Let Him Transform You

That doesn’t mean we stop praying – far from it! I know my parent’s prayers made a huge difference. But, it does mean that, if you’re not careful, being the parent of prodigal children can become your identity--it can consume you. If you do, you may discover that you have become the prodigal. Often our disappointment stems from unmet expectations that we had for our lives and for the lives of our family. Our hearts become tempted with bitterness. We feel that God has let us down. He didn’t answer our prayers like He promised.

But perhaps your prayers were focused on what you wanted for your children, and not for the greater purpose of His will and His kingdom. If we are truly living for His will, then see our circumstances as another opportunity for God to display His glory in us. I admit, this is not the attitude I have had in my trials at times. But looking back, I see His good purpose in all of it.

Surrender them into His hands and start pursuing Jesus Christ with all your energy, heart, mind and soul. Let Him not only change you but let Him live His life through you. You are not just a Christian parent, you are a member of the body of Christ. Through you, Christ wants to make disciples. (Matthew 28 – the great commission). Focus on spreading the Gospel, winning souls, and making disciples. Surrender your children into His hands so that you can be filled with His Spirit to accomplish the work He has created you to do. Perhaps God is making more room for you to do more for Him.

Yes, there is a great disappointment in not having the life you pictured with your son or daughter. Disillusionment and despair are real. Our hopes of a just and righteous country are challenged daily. Too easily we have equated politics with our faith. Perhaps we have been lethargic about the fight we are in. We are being invited by our Heavenly Father into His work in ourselves and in our world. Paul said, “Imitate God, therefore, in everything you do, because you are his dear children. 2 Live a life filled with love, following the example of Christ. He loved us and offered himself as a sacrifice for us, a pleasing aroma to God.” (Ephesians 5:1-2).

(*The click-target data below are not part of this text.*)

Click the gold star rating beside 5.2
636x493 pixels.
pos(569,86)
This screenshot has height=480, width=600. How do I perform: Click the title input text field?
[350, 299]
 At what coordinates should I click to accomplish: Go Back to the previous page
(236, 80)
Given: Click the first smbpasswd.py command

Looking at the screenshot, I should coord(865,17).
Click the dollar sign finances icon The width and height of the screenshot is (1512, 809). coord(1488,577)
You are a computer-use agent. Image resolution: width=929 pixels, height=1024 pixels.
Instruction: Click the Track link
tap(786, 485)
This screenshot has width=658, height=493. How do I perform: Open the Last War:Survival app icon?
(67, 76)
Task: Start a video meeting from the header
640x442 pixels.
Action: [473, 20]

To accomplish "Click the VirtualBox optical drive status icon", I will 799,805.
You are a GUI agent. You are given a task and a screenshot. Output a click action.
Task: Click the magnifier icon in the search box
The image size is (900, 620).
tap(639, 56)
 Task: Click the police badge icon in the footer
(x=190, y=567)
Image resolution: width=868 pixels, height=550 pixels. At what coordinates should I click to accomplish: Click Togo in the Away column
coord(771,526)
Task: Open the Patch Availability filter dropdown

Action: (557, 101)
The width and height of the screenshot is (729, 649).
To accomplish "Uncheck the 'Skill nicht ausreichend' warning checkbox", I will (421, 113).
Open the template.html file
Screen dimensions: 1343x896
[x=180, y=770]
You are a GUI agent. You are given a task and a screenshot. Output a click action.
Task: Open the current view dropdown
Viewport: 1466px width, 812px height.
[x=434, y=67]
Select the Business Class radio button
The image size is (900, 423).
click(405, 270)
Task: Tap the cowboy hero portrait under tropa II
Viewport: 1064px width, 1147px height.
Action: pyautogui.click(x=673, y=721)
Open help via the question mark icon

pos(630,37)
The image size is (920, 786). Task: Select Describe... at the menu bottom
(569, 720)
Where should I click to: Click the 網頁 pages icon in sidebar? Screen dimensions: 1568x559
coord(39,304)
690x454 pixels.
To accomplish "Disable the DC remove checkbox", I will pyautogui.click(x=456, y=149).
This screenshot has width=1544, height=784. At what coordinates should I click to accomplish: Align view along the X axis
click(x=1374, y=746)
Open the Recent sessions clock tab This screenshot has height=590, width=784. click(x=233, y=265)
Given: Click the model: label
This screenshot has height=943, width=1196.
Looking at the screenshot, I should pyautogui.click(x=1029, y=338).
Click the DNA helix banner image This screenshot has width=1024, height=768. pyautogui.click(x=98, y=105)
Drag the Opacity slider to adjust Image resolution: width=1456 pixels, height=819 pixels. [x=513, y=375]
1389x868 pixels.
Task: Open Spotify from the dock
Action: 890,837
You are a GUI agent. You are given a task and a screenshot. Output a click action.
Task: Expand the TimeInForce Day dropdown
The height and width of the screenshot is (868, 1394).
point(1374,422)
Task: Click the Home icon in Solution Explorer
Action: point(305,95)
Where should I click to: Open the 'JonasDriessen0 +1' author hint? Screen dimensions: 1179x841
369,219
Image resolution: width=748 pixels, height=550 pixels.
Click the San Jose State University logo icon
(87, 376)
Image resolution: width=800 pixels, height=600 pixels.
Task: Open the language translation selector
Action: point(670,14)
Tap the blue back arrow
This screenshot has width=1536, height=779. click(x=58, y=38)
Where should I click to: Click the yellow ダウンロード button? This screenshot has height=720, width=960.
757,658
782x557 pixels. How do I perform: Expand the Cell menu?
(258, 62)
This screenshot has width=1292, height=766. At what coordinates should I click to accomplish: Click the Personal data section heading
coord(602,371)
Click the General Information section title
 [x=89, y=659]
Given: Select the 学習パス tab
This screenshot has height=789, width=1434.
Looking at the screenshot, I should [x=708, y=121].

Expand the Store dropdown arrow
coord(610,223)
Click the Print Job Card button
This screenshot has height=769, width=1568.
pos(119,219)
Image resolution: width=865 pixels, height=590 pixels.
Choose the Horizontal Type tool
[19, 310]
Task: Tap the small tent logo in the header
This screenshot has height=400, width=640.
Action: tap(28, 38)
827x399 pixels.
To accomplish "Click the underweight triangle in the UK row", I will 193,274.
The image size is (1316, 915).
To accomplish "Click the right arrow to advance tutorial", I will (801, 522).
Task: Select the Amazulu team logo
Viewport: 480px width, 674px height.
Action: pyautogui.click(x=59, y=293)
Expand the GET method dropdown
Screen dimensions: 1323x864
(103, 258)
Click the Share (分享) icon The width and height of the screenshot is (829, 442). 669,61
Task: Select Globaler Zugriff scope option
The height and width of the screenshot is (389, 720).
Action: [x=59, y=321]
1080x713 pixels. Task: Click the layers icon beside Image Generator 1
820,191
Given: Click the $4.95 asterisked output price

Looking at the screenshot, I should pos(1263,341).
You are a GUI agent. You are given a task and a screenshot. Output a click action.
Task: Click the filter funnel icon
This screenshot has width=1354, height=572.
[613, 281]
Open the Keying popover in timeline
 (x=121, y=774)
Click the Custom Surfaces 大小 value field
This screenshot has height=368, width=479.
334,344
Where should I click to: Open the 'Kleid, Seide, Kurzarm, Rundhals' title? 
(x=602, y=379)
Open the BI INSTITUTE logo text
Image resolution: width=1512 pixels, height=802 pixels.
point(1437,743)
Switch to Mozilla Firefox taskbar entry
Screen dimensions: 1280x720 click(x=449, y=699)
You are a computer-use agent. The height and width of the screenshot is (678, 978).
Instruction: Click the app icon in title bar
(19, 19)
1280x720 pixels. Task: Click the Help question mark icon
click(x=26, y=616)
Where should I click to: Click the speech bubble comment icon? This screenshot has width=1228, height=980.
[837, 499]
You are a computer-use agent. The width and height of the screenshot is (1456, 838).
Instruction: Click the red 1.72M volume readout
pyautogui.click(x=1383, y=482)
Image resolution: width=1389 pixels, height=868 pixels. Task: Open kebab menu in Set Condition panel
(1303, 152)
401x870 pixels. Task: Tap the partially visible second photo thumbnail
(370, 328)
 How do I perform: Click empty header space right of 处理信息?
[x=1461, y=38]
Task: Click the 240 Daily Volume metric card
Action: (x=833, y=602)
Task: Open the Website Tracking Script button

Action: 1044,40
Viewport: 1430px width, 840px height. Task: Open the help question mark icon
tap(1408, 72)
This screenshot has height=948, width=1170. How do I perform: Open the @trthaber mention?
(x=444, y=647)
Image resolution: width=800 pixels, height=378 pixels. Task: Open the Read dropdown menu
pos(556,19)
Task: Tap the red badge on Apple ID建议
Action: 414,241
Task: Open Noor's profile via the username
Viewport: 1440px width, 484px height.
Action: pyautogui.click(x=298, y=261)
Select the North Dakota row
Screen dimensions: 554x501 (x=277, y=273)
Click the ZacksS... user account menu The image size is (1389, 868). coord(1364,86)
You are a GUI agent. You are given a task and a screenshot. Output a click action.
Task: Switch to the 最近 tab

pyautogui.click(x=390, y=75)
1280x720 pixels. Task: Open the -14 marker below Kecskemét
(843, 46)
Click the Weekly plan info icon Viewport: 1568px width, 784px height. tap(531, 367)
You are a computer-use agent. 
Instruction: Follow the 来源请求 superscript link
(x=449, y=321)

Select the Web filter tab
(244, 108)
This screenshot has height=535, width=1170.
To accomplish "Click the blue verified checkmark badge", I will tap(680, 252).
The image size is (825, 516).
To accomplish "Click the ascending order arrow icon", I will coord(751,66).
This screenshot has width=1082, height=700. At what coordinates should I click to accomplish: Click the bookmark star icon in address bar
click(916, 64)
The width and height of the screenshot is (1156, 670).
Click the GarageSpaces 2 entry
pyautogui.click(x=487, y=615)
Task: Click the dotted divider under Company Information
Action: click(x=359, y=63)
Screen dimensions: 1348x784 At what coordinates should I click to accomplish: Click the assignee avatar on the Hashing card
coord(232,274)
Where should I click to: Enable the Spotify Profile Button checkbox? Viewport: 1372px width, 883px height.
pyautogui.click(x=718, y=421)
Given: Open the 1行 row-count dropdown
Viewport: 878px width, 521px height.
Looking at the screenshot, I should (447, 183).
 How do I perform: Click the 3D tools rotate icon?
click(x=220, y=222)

The reality is that we live in a very fractured and broken world, cursed by sin, and filled with tribulation, pain, suffering, disappointments, sorrows, and shattered dreams. God owes us nothing. We are sinners condemned to hell without hope except for the grace and mercy of God. He does not guarantee us children that will serve Him and walk with Him. They are His children. He gives them to us to steward, to be a blessing to us, and He uses them to sanctify us. Yet, Jesus told us the story of the prodigal son to show the father’s desire to reconcile the hurting parent with their wayward children.

 

Confess Your Mistakes

Yes, you made mistakes as a mother or father, as did my parents. So has every other parent that has ever stepped foot on this planet. But God knew full well you had no ability to be the perfect parent. He expected your children to expose your weaknesses, to help you to grow in Him, to help you understand your greater need for Him. And He expected you to teach them and point them to Him, but He alone is their Savior.

Yes, I was angry and bitter at God because of the shortcomings of my parents, but it was my fault for blaming God rather than choosing to forgive them and recognizing that they could not be perfect. God knew that you could never satisfy every longing of your child’s heart, because only He can. We are all sinners in desperate need of forgiveness.

But everything I was taught in church was still there, just as it was in Moses. When the Lord really began to turn my heart, much of my early training came back to mind. Many people raise their children very well in faith-filled, loving homes and still some rebel. Each heart is deceitful and wicked (Jeremiah 17:9) and must be transformed by the Spirit of Christ. No parent can give that to their child, nor can they impart faith to them. They can only teach and guide and lead by example and in the Word.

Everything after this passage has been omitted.